• Excerpt to read
□ □ □ □

Public API and Backward Incompatible Changes

This section lists public API changes that were introduced in Aspose.Words 20.5. It includes not only new and obsoleted public methods, but also a description of any changes in the behavior behind the scenes in Aspose.Words which may affect existing code. Any behavior introduced that could be seen as regression and modifies existing behavior is especially important and is documented here.

Added a new public property OoxmlSaveOptions.CompressionLevel

Related issue: WORDSNET-20169

A new public option has been added to the ‘OoxmlSaveOptions’ class:

.NET

/// <summary>
/// Specifies the compression level used to save document.
/// </summary>
public CompressionLevel CompressionLevel

The corresponding public ‘CompressionLevel’ enum has been added to the ‘Aspose.Words.Saving’ namespace:

.NET

/// <summary>
/// The compression level for OOXML files. 
/// <para>
/// (DOCX and DOTX files are internally a ZIP-archive, this property controls the compression level of the archive.
/// </para>
/// <para>
/// Note, that FlatOpc file is not a ZIP-archive, therefore, this property does not affect the FlatOpc files.)

□ □ □ □

• Exercise tasks
A. Answer these questions using the API changes excerpt, giving each answer on its own line marked to match:
(i) In which version of Aspose.Words were the listed public API changes introduced?
(ii) What related issue is given for the new CompressionLevel property?
(iii) To which namespace was the public CompressionLevel enum added?
B. Retype the part of the API changes excerpt starting with "The corresponding public" and going on through "of the archive.", with no changes.

(Data entries)

□ □ □ □

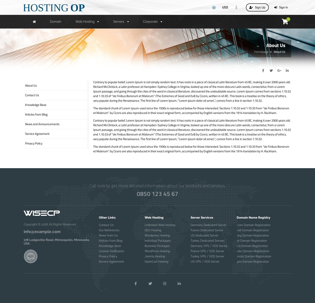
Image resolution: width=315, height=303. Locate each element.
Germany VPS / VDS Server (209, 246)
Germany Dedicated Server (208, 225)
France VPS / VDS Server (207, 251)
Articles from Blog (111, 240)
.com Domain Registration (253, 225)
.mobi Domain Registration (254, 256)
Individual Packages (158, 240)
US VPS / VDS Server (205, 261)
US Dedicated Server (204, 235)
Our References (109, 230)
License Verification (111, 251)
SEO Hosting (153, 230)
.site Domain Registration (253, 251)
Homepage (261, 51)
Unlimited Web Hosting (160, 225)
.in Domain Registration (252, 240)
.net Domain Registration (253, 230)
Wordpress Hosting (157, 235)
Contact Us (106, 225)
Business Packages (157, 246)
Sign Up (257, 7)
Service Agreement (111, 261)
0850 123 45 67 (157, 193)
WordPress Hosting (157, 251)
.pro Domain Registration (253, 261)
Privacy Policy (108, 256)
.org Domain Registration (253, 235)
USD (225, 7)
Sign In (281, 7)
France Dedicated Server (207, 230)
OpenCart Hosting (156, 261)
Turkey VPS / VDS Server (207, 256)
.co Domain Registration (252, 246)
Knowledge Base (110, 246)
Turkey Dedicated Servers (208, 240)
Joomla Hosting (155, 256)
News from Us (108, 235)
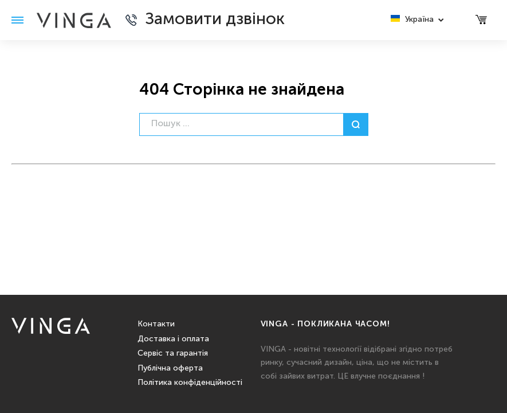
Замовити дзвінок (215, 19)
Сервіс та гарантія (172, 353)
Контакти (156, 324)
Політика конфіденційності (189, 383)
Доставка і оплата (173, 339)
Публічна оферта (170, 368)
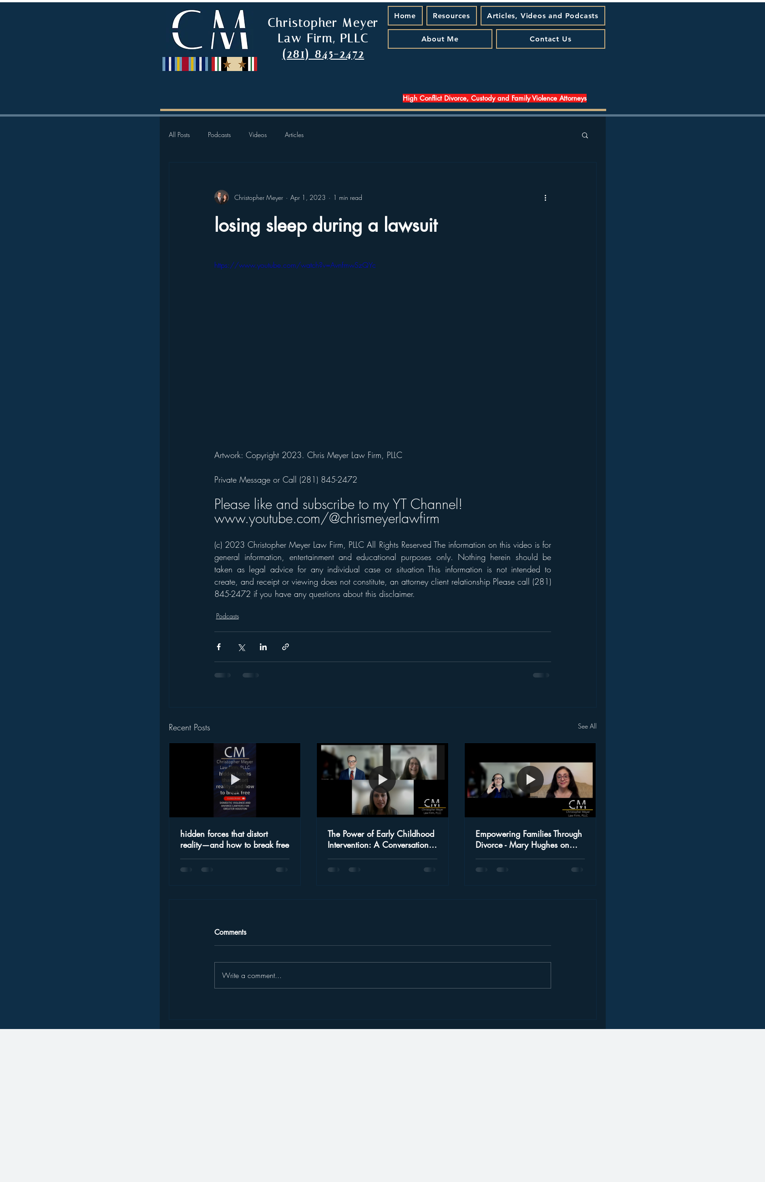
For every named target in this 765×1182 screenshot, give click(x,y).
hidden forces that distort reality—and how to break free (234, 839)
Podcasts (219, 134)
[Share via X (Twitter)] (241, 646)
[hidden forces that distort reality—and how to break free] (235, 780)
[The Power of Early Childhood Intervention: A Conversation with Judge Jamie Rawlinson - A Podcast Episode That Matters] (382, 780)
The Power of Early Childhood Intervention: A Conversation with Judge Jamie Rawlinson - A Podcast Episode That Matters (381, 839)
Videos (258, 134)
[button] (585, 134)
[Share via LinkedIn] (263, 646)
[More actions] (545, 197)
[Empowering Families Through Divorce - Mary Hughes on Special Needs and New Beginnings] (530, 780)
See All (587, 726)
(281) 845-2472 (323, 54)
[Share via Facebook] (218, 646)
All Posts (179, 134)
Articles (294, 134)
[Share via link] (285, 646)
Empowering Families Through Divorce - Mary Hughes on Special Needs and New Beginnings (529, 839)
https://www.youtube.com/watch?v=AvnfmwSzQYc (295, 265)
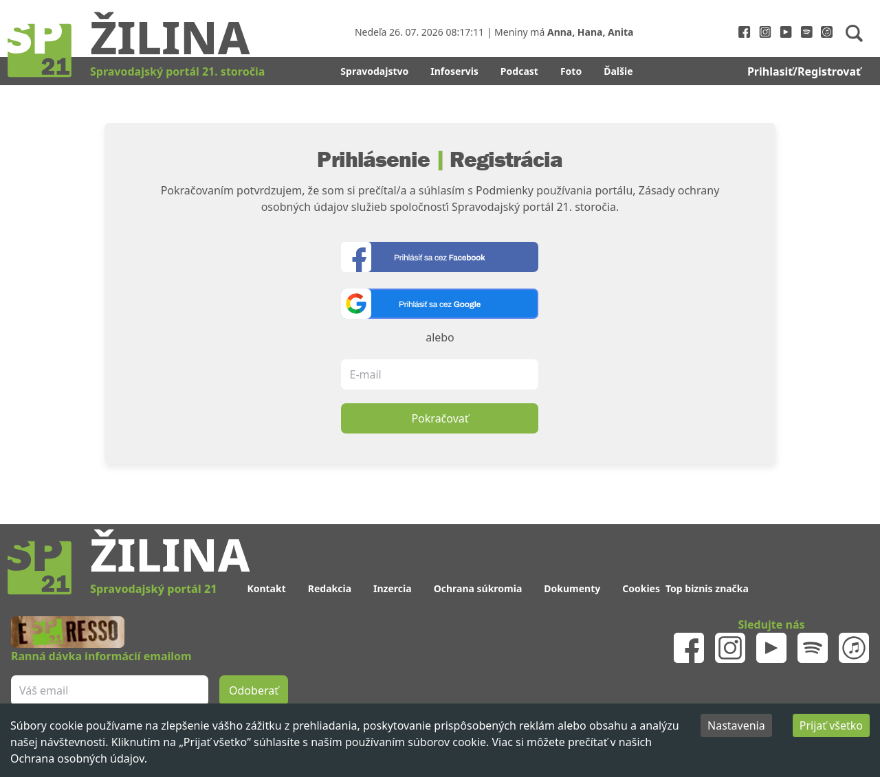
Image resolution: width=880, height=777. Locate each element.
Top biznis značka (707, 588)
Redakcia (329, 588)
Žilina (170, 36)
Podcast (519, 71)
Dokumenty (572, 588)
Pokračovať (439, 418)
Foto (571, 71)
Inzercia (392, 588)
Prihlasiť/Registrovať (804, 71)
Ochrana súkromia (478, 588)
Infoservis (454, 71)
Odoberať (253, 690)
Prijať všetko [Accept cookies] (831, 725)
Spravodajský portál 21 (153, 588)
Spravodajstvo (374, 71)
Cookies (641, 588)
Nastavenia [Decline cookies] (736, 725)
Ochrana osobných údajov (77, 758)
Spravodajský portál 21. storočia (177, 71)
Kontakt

□ □ □ □

• Answers for the tasks
A.
(i) Aspose.Words 20.5
(ii) WORDSNET-20169
(iii) Aspose.Words.Saving

B.
The corresponding public ‘CompressionLevel’ enum has been added to the ‘Aspose.Words.Saving’ namespace:

.NET

/// <summary>
/// The compression level for OOXML files. 
/// <para>
/// (DOCX and DOTX files are internally a ZIP-archive, this property controls the compression level of the archive.